The north-south meetings isn't a minor issue, it is central to the institutions that allows that Good Friday Agreement to function
Irish Foreign Affairs Minister Simon Coveney said he hoped to see a full return of the north-south meeting.
“It is important to say that as part of the Good Friday Agreement, the north-south element of the Good Friday Agreement is an absolutely essential pillar,” Mr Coveney added.
“Many people agreed to change the constitution in Ireland, and many people north of the border – a huge majority – voted for the Good Friday Agreement on the basis that there would be structures and dialogue and partnership on this island.
“The north-south meetings isn’t a minor issue, it is central to the institutions that allows that Good Friday Agreement to function.”
Aside from the Irish Sea border, Mrs Foster’s decision to abstain in a vote on gay conversion therapy last week appears to have further agitated sections of the party’s fundamentalist grassroots.
On Tuesday morning, the Belfast News Letter reported that several DUP constituency associations had written letters expressing concern at Mrs Foster’s abstention on a motion that called for a ban on gay conversion therapy but did not incorporate a specific mention of protections for religious practices.
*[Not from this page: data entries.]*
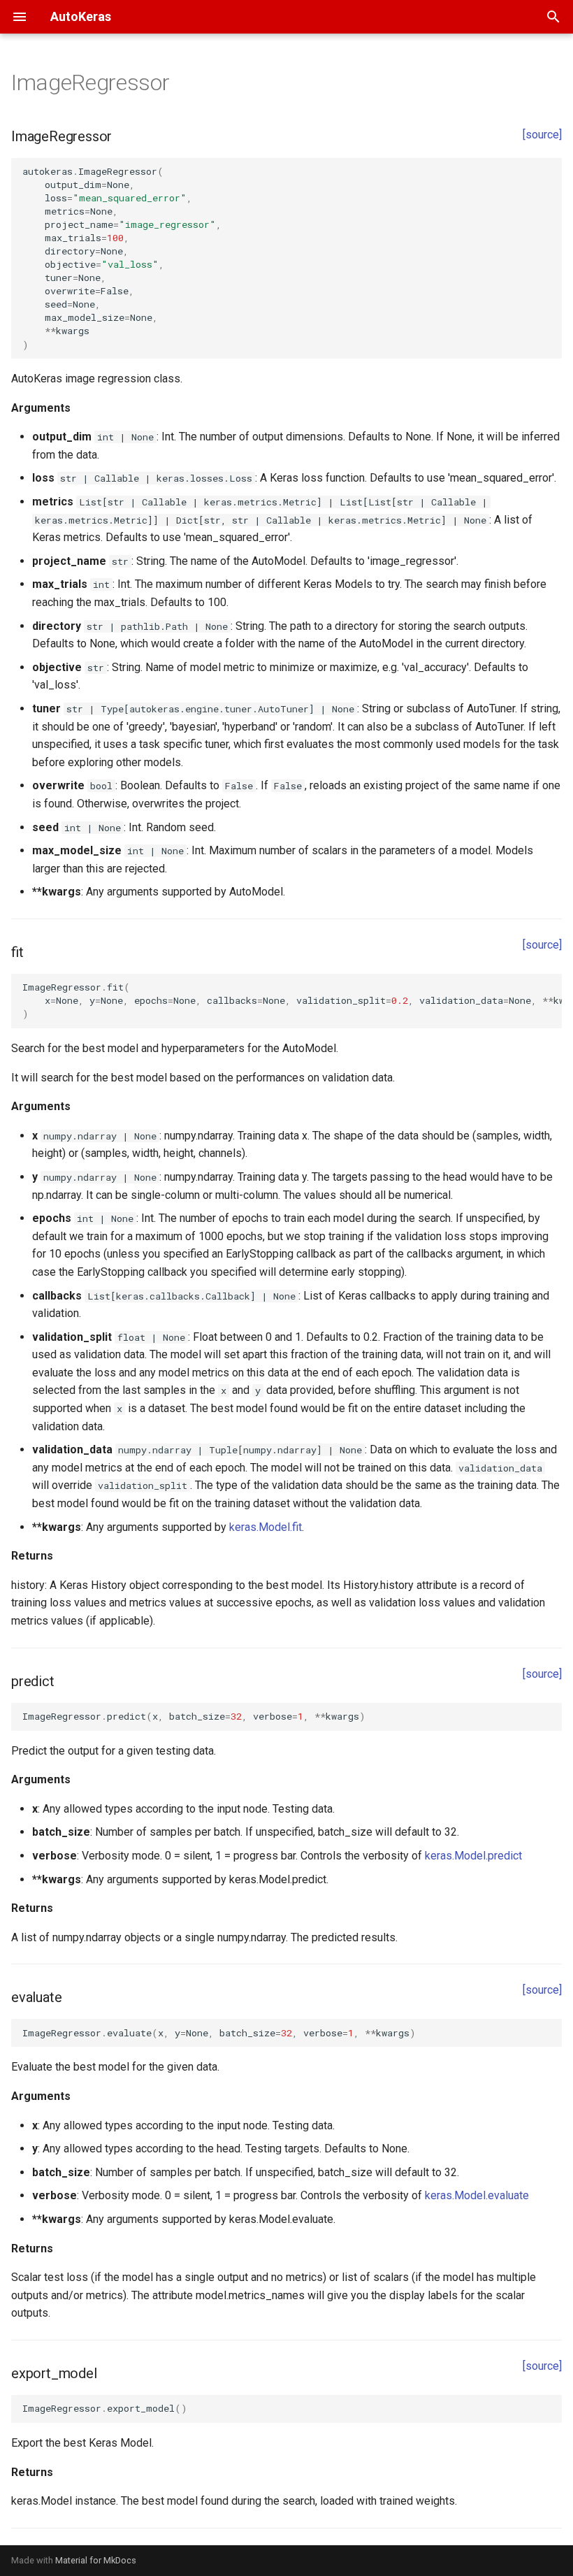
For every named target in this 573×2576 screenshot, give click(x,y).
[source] (542, 134)
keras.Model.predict (473, 1855)
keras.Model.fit (265, 1527)
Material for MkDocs (95, 2560)
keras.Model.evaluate (477, 2195)
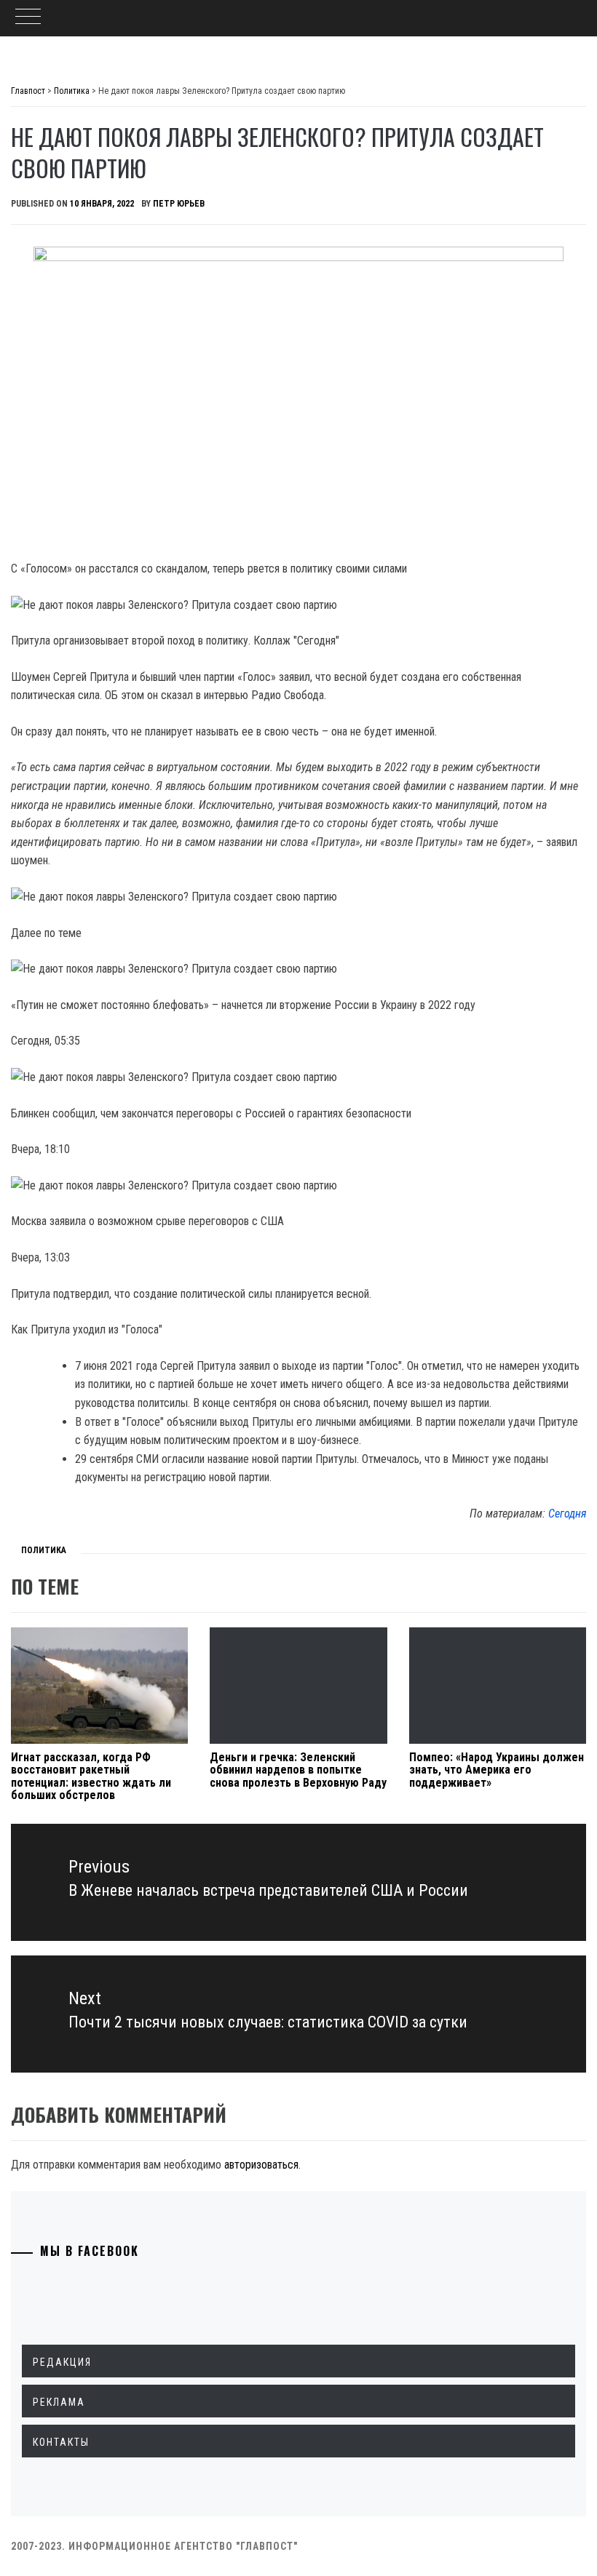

The majority of her party Assembly colleagues voted against the motion, having failed to amend it to include reference to religious protections.
Mrs Foster was among only five party members, including fellow Stormont Executive ministers Peter Weir and Mrs Dodds, who abstained.
That episode points to tensions between Mrs Foster, a member of the Church of Ireland and former Ulster Unionist, and the more traditional Free Presbyterian wing of the DUP, who perceive her as potentially too moderate on some social issues.
Mrs Foster was asked whether her leadership was in question on a visit to a youth centre in Belfast on Tuesday afternoon.
“We’ll just deal with it and move on because I’ve bigger things to do, including getting us through this Covid pandemic, including listening to the concerns of working-class communities,” she said.
“These stories come up from time to time. This is no different.”